8.3 Configure Classification Logic
- Double-click the Classification Logic Node
- Configure settings:
ROI Selection
- Select your ROI from the "Inspection Region" dropdown
Confidence Threshold
- Set confidence threshold (typically 70-85%)
- Higher threshold = More strict classification
- Lower threshold = More permissive classification
Target Class Selection
- Choose target class for "pass" results
- Example: Select "Medium" if only medium bits should pass
Multiple ROI Logic (Advanced)
- Add more ROIs if needed
- Choose logic: "Any" or "All" rules must pass
8.4 Example Pass/Fail Configurations
Configuration 1: Size-Specific Pass
ROI: Drill_Bit_ROI
Target Class: Medium
Confidence: 80%
Logic: Pass only medium drill bits
Configuration 2: Size Range Pass
ROI: Drill_Bit_ROI
Target Classes: Medium OR Large
Confidence: 75%
Logic: Pass medium or large bits
Configuration 3: Reject Small Bits
ROI: Drill_Bit_ROI
Target Class: NOT Small
Confidence: 85%
Logic: Fail if classified as small
8.5 Deploy Logic Configuration
- Click
Done
in the top-right corner - Click
Deploy
in the top-right corner of Node-RED editor - Verify deployment success message
Step 9: Final Testing and Validation
9.1 End-to-End Testing
Test the complete inspection workflow:
- Place test objects in the inspection area
- Trigger inspection (manual or automatic)
- Verify results:
- Correct classification displayed
- Proper pass/fail indication
- Consistent timing performance
9.2 Production Validation Checklist
Test Case | Expected Result | ✓ |
---|---|---|
Target class object | Pass result | ☐ |
Non-target class object | Fail result | ☐ |
Empty ROI | Fail result | ☐ |
Partially obscured object | Appropriate confidence level | ☐ |
Poor lighting conditions | Consistent performance | ☐ |
9.3 Performance Optimization
If results aren't satisfactory:
- Add more training images (especially edge cases)

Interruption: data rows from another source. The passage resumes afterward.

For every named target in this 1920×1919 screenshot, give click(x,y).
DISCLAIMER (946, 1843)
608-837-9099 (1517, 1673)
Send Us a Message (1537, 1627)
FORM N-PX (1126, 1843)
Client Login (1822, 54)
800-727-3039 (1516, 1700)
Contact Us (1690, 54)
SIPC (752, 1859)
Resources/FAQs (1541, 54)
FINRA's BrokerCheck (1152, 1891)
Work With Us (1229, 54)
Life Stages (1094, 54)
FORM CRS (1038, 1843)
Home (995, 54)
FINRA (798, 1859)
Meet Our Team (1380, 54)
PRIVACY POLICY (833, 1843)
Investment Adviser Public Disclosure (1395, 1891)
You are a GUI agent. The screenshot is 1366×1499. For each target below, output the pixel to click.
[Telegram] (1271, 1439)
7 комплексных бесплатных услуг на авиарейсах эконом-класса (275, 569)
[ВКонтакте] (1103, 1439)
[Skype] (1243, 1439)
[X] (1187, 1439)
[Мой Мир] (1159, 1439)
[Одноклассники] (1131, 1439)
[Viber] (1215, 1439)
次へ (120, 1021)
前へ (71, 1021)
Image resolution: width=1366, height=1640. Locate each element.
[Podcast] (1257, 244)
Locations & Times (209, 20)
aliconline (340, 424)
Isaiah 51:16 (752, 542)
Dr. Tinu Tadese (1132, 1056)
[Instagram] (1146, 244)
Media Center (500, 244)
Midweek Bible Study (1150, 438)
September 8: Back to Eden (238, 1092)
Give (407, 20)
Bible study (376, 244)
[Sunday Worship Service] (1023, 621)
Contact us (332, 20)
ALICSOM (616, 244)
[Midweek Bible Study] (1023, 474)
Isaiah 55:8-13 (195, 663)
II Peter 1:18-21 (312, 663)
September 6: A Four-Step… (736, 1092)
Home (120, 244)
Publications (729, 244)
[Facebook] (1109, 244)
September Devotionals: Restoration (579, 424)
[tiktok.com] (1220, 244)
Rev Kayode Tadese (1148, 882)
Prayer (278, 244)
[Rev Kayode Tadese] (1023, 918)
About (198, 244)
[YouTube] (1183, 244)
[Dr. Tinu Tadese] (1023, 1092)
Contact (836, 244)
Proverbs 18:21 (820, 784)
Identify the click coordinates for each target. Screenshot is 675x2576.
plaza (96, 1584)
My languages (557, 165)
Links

- Adjust confidence thresholds
- Improve lighting consistency
- Refine ROI positioning
- Retrain with "Accurate" mode
Congratulations!
You've successfully created your first classification model! Your OV20i system can now:
- Automatically identify different drill bit sizes
- Apply pass/fail logic based on classification results
- Provide confidence scores for each classification
- Integrate with production workflows through I/O controls
Next Steps
Now that you've mastered single-ROI classification, consider exploring:
Advanced Classification Techniques
- Multi-ROI classification for complex parts
- Hierarchical classification for detailed categorization
- Combination inspection (classification + defect detection)
Production Integration
- PLC communication for automated sorting
- Data logging for quality tracking
- Recipe management for multiple product lines
Model Optimization
- Transfer learning for similar products
- Active learning for continuous improvement
- Performance monitoring and retraining schedules
🔗 See Also
Troubleshooting Guide
Common Issues and Solutions
Issue | Symptom | Solution |
---|---|---|
Poor accuracy | Classifications frequently wrong | Add more diverse training images |
Slow performance | Long processing times | Reduce ROI size, optimize lighting |
Inconsistent results | Same object gives different results | Improve part positioning, check focus |
False positives | Empty ROI shows classification | Increase confidence threshold |
Training fails | Model won't train successfully | Check image quality, ensure 5+ images per class |
Getting Help
If you encounter issues not covered in this tutorial:
- Check the troubleshooting guides in the documentation
- Review system logs for error messages
- Contact Overview support with:
- Recipe export file
- Sample images showing the issue
- System configuration details
Tutorial Complete! You now have a working classification system ready for production use. Remember to regularly validate performance and retrain your model as needed to maintain accuracy over time.